Sparing of the parotid glands was most obvious, with a decrease in the mean dose up to 7.7%. This result suggests that patients could have a dose decrease if planned with small PTV margins and treated with the post-correction position, thereby enhancing treatment efficacy. Additionally, with CBCT online correction, the margins decreased to 2.5 mm, 1.4 mm, and 1.5 mm in the ML, SI, and AP directions, respectively. This reduction resulted in a decrease in mean doses of 2.65 Gy and 2.87 Gy to the left and right parotids, respectively. These results are similar to those reported by van Asselen et al. [18], who observed that the mean dose to the parotids increases linearly with increasing margins by approximately 1.3 Gy/mm. The occurrence of radiation adverse effects, which affect the quality of life, is related to the radiation dose. However, the present study involved only dosimetry. Further research is warranted to confirm whether the decrease of OAR dose observed in our study may reduce the incidence of adverse effects.
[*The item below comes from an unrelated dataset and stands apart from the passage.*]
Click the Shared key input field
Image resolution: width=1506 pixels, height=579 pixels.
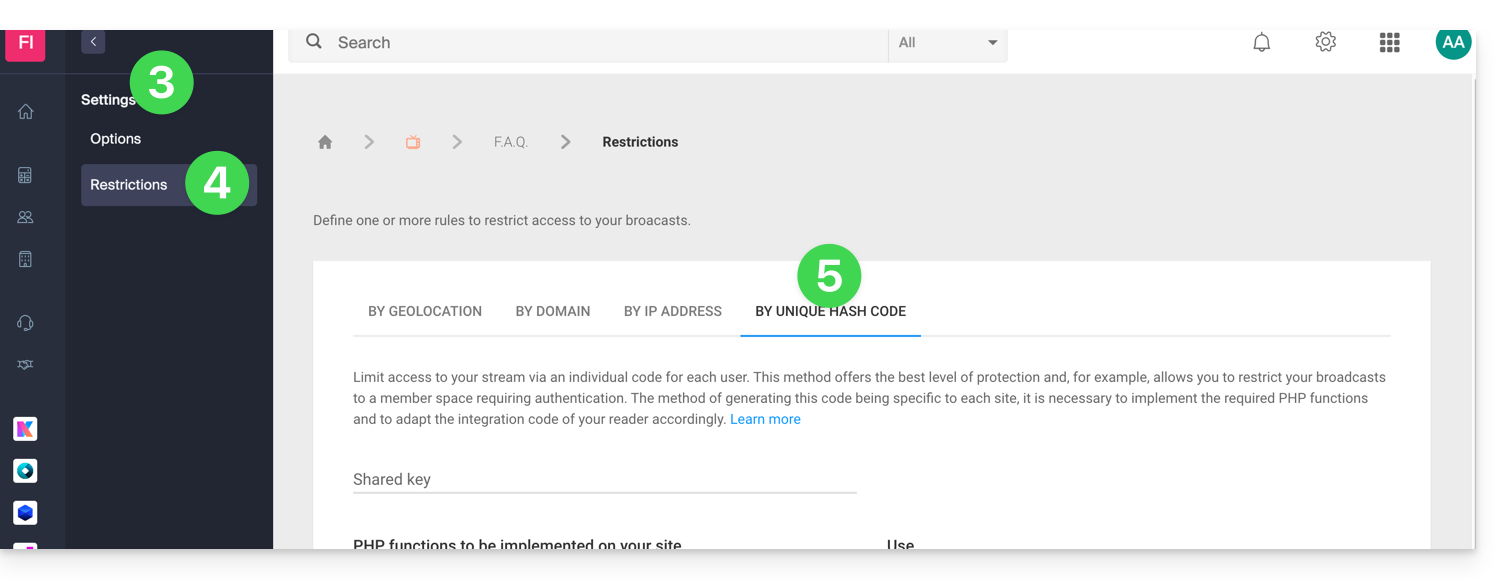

Our study showed that only the V60Gy of the brainstem significantly decreased with shrank margin in patients with T4 lesions compared with those with T1–3 lesions (P < 0.01). This finding indicates that the high dose region of the brainstem was reduced significantly for patients with T4 lesions compared with those with other stage diseases. As we know, the value of V60Gy is rarely greater than 0 in patients with T1 lesions, whereas it is rarely greater than 10% for patients with T4 lesions; it is larger for patients with T4 lesions than that for those with T1–3 lesions. Therefore, if there is a small reduction in PTV margins, the reduction of V60Gy is more apparent for patients with T4 lesions than for patients with T1–3 lesions.

The reductions in the maximum dose to the brainstem, optic nerve, chiasm, and right lens, in the mean dose to the left parotid and ear, and in D1cc to the right TM joint were more apparent for patients with T4 lesions compared with other groups of patients, but no significant difference was observed. A possible reason for this result was that the reductions in PTV margins were not large enough to achieve statistical significance among these groups. Another reason was the limited data used for the analysis: our study included only 40 patients, with 7–15 patients in each group.

Because many critical normal structures are in close proximity to the nasopharynx, it is important to protect OARs without compromising PTV coverage in NPC. First, accurate and consistent OAR delineation in NPC is critical for organ protection. Inaccurate delineation will mislead treatment planning, resulting in OAR overdose or inadequate target volume coverage. Sun et al. [19] found that different contouring methods can make the volume and dosimetric parameters of organs significantly different. Second, shrunken targets contributed to the protection of OARs. The common methods of narrowing the targets are reducing the PTV margins by improving the placement accuracy or modifying the target during the course of therapy. Furthermore, the sufficient sparing of critical normal structures in NPC patients could be achieved by the use of IMRT. As we know, IMRT offers superior dose conformity to tumor targets with relative sparing of critical organs. Results from retrospective and prospective studies have confirmed the efficacy of IMRT on disease control as well as the benefit in OAR sparing. Finally, appropriate dose limit parameters to OARs also contribute to sparing of critical structures. There are various ways to protect the OARs, and the most suitable method to decrease the radiation dose to OARs should be adopted.

Conclusion

This study is the first to quantify the magnitude of sparing of OARs due to margin reductions with CBCT online correction in IMRT for the management of NPC. Our results confirmed improvements both in OAR sparing and target coverage, and the parotid gland benefited most from the online imaging-guided approach. However, prospective randomized trials should be performed to confirm whether the dosimetric benefit observed in our study can be translated into clinical benefit.